The T.V. was up too loud, it filled the silence. Angie was with Joey's mother, he'd wanted Craig to have some time home without her, her ceaseless energy and questions. He thought Craig needed a break from that, but maybe it was him who needed the break. The whole time of Craig's hospitalization Angie kept at him. 'Where's Craig?' 'Why'd he leave?' 'Why'd he hurt you?' 'Will he hurt me?' 'When's he coming back?' He couldn't take it any more.
Craig watched T.V., his expression sullen. Joey couldn't tell anymore if this was normal teenage angst-y sullenness or part of his mood disorder or the bipolar "acting up" as he thought of it. He had thought he had known, before…before. He had thought that Craig was fine. A little rebellious, maybe. A kid who could push the limits, yeah. But still normal. Still okay. Nothing like his father, Albert.
And then it all crashed down on him. He realized that he had been wrong, that things were far more serious than he wanted to admit. Craig had tried to commit suicide in ninth grade after he ran away, after he had nearly kidnapped his sister. After his father beat him and would have beat him much worse had he stayed there. He hadn't thought what those experiences had done to him. Beneath the smiling and joking and cheerful exterior what had that abuse and fear and hopelessness and despair done to him? He'd never bothered to get him to see so much as a counselor, never bothered to try to see if he needed to work some of these issues out.
And in 10th grade when he was having all those issues with girls, was it just a popular kid, too young to understand how he could hurt people in relationships? Or was it more? Was Craig's inability to commit and to admit love indicative of deeper problems where relationships were concerned? After all, his first relationships, where he was supposed to learn about love and trust had ended disastrously. His mother abandoned him and his father had twisted love up with fear and hate. Deep in his cells he reacted to the threat of love, maybe.

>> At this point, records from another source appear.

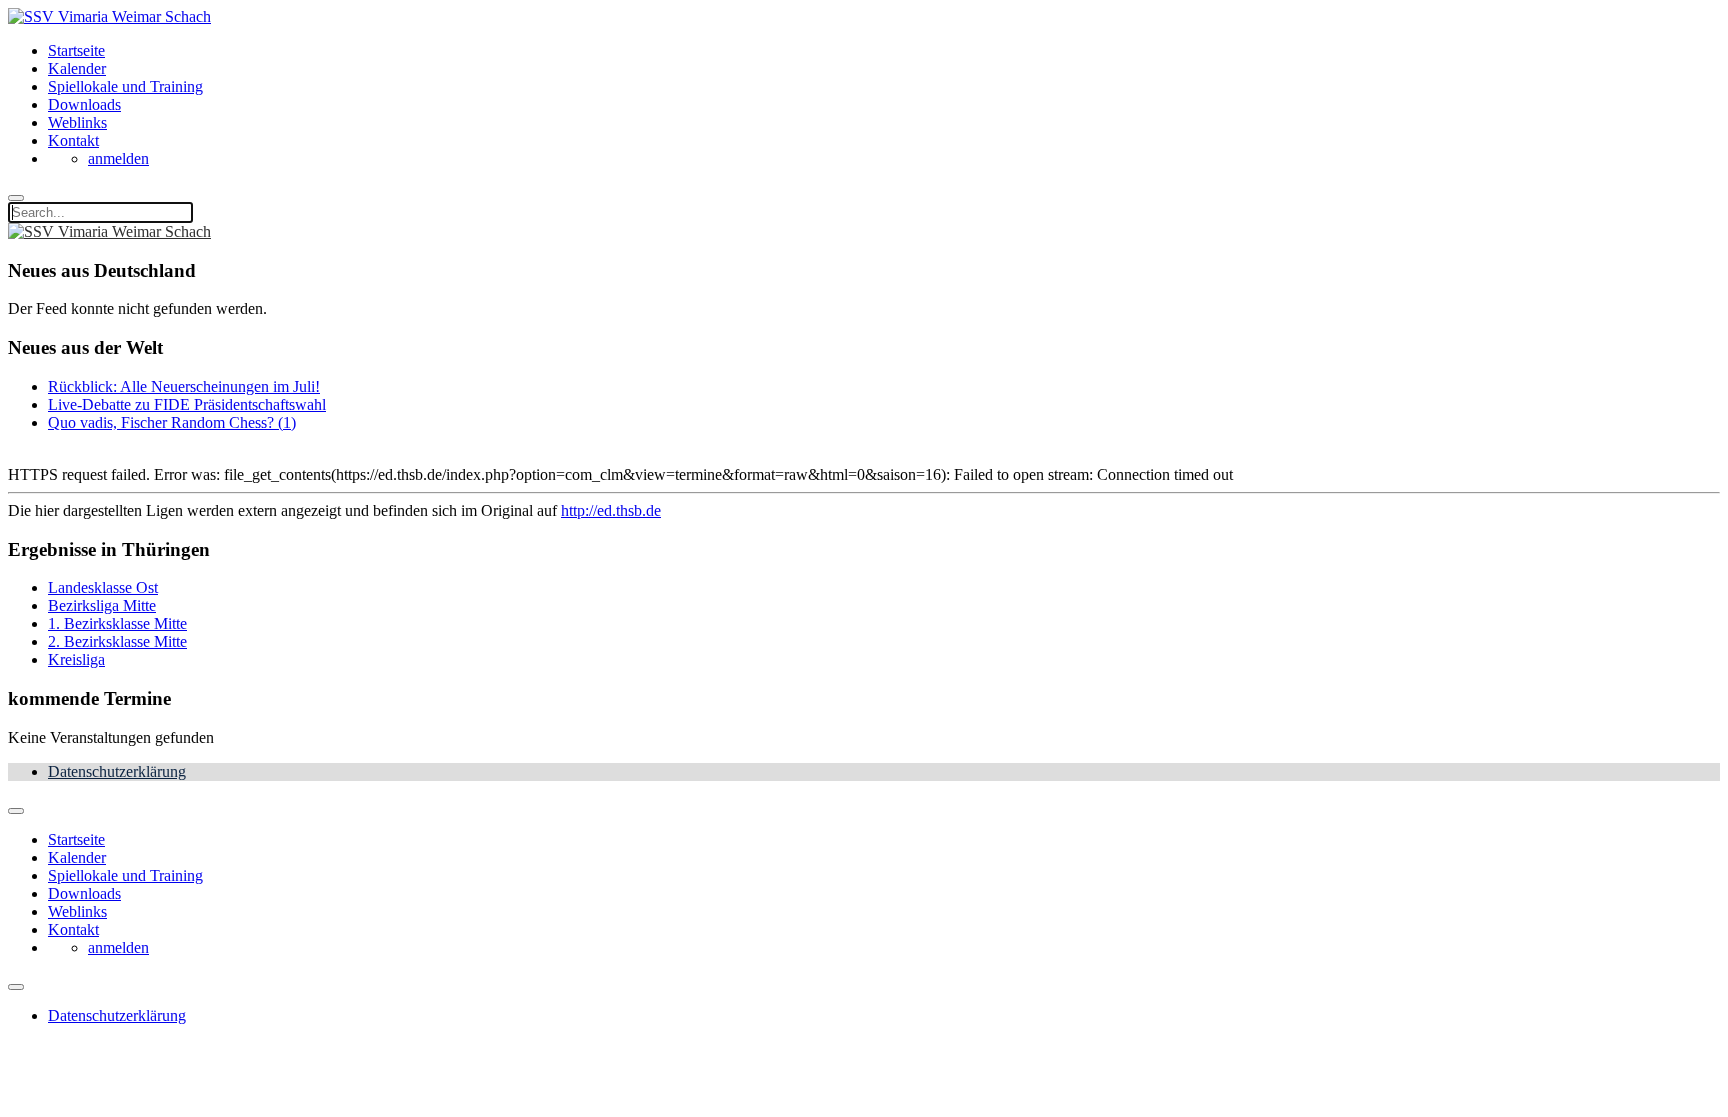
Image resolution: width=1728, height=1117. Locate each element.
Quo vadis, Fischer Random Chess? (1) (172, 422)
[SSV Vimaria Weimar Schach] (109, 16)
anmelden (118, 158)
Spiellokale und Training (125, 86)
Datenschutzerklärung (117, 771)
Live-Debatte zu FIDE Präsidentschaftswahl (187, 404)
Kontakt (73, 140)
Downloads (84, 104)
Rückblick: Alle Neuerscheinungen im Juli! (184, 386)
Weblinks (77, 122)
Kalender (77, 68)
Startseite (76, 50)
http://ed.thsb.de (611, 510)
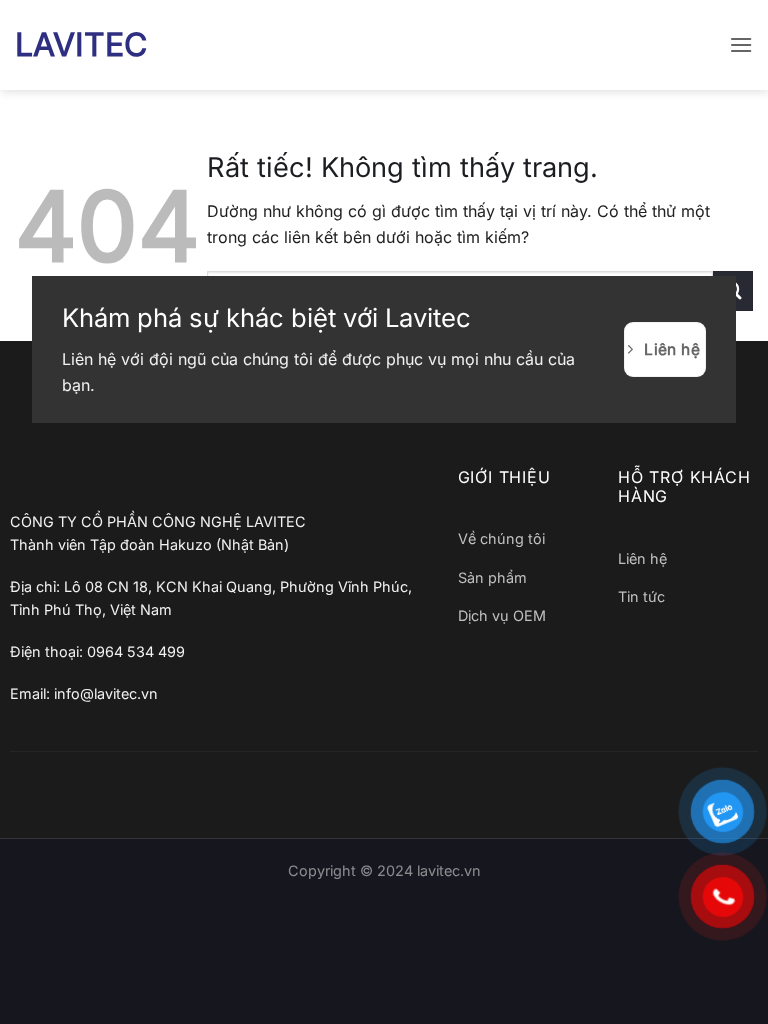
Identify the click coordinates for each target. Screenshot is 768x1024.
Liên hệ (642, 558)
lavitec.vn (449, 870)
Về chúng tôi (501, 538)
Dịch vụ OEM (502, 615)
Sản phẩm (492, 577)
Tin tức (641, 596)
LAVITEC (81, 45)
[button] (741, 44)
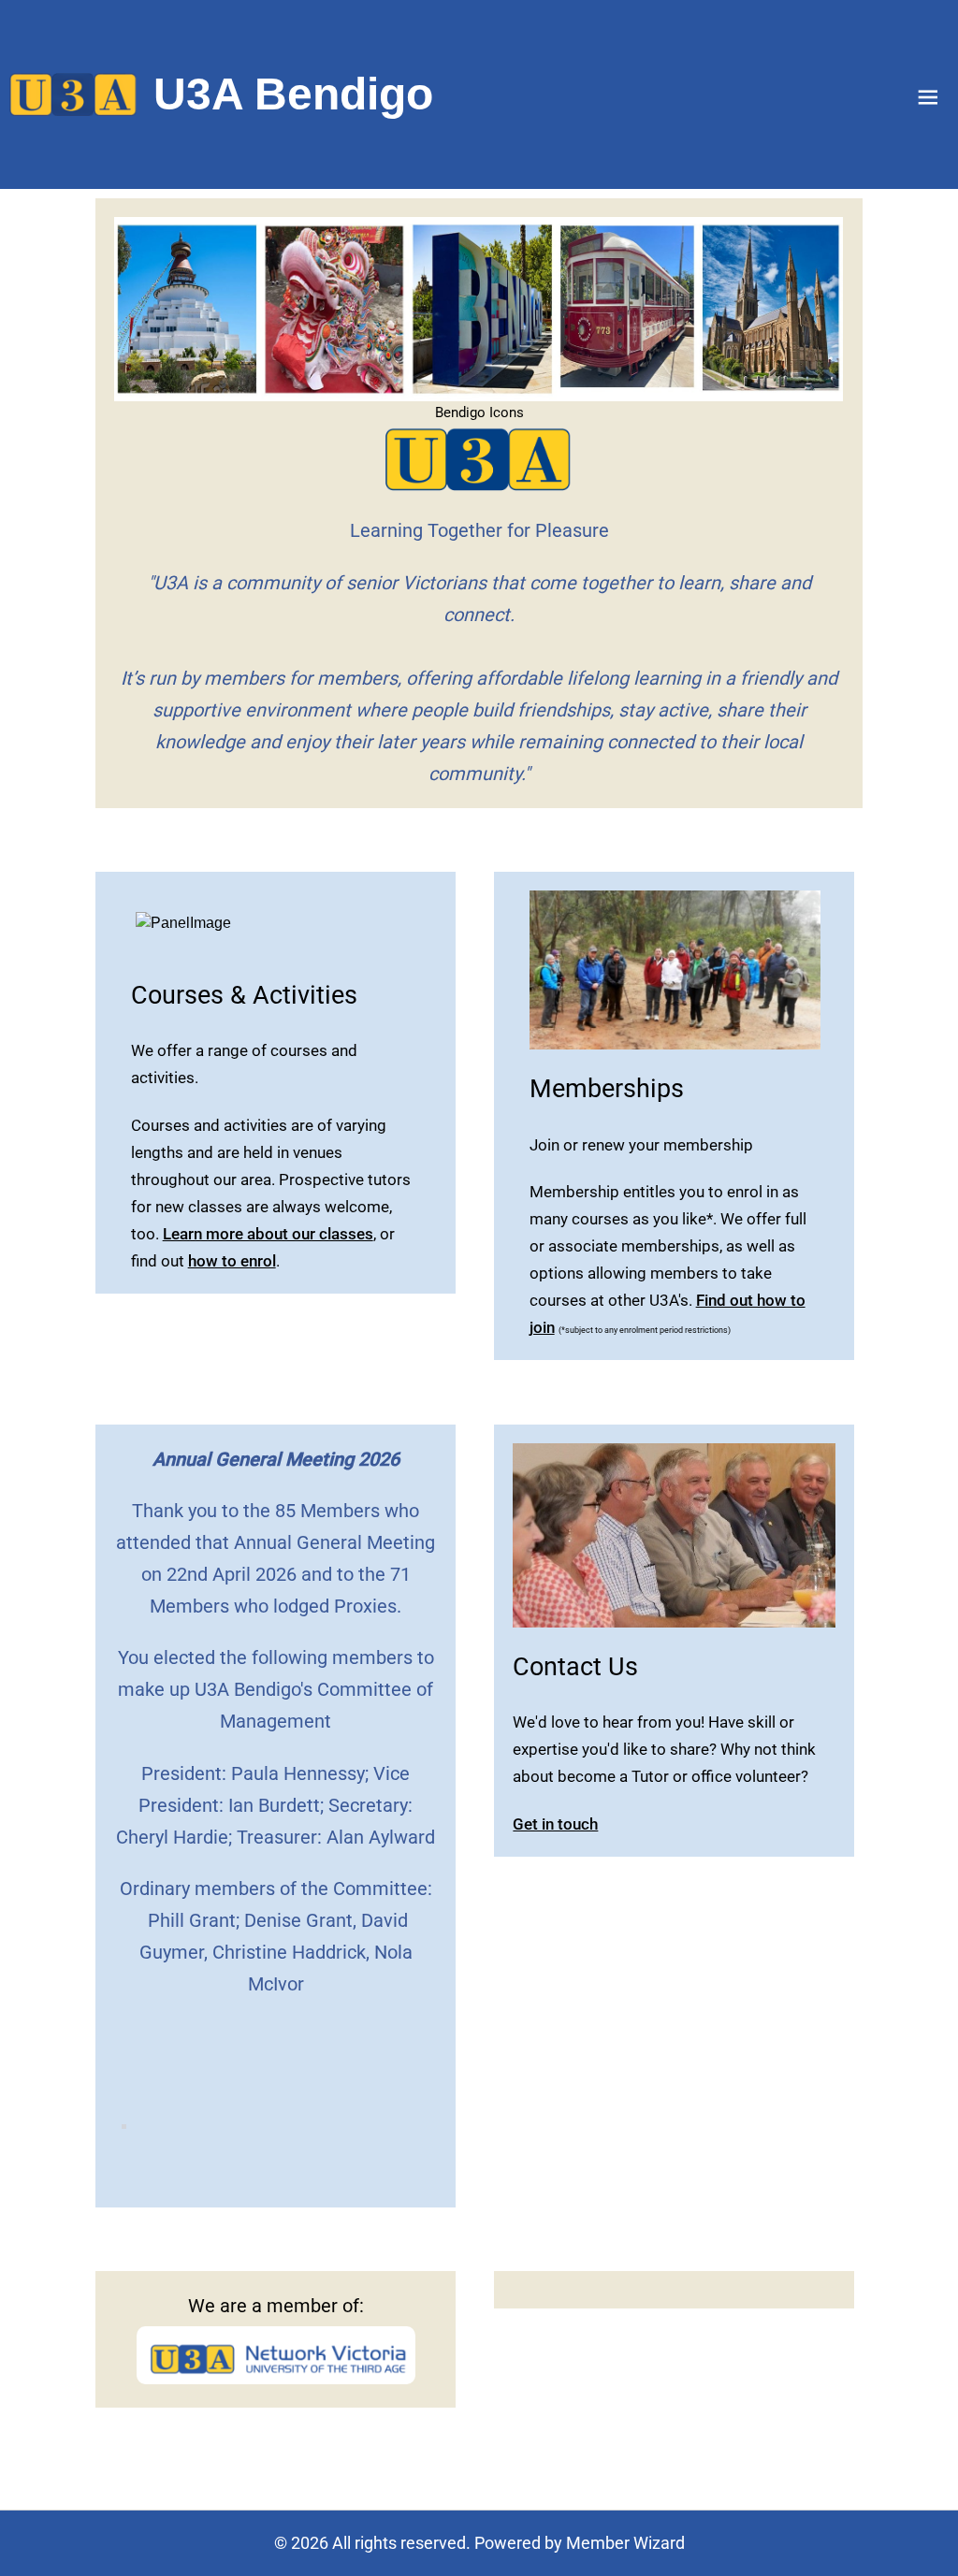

And here they were, Craig shifting in silence on the couch, and when Joey looked at him he looked so sad.
"What's the matter?" Joey said, peering at him. Craig glanced at him and then looked away.
"Nothing," It was a loaded nothing. Joey looked critically at him, intending to press further but starting to feel out of his element. If what was wrong was sort of deeply related to his mental illness or his history of trauma and abuse he didn't know how much help he could actually be. Craig's experiences were outside of his own.
"C'mon, this is the dad you're talking to here. I know something's wrong. What is it?" He always referred to himself as dad with caution, knowing that that's how he felt. In his heart he had two children. But he also knew it wasn't so simple for Craig. That it was easy for Craig to keep him at a distance with the word "step"-father. And that was okay, because he knew that Craig needed the distance. He just wanted Craig to know that he didn't.
Craig shifted again, glanced at him again, his gaze resting on him longer this time. Joey felt such a welling up of pity for him. He didn't hold the violent episode against him. He could take the punches. And he'd seen the sorrow in Craig's eyes, saw the love that he never spoke. What he wanted, more than anything, was for Craig to be okay. It was just that he wasn't quite sure what that meant anymore.
"It's, I don't want to take the meds," Craig looked and sounded so vulnerable. 'Don't let anything be wrong with me,' seemed to be the subtext here. The medication represented it to him, being sick, being broken and damaged.
"You need to take them," Joey said softly, still trying to connect his gaze to Craig's. But Craig was looking down.
"Maybe I don't. I'm okay, Joey,"
"Yeah, because you're taking the medication,"
Shifting his position, the scowl. Poor kid.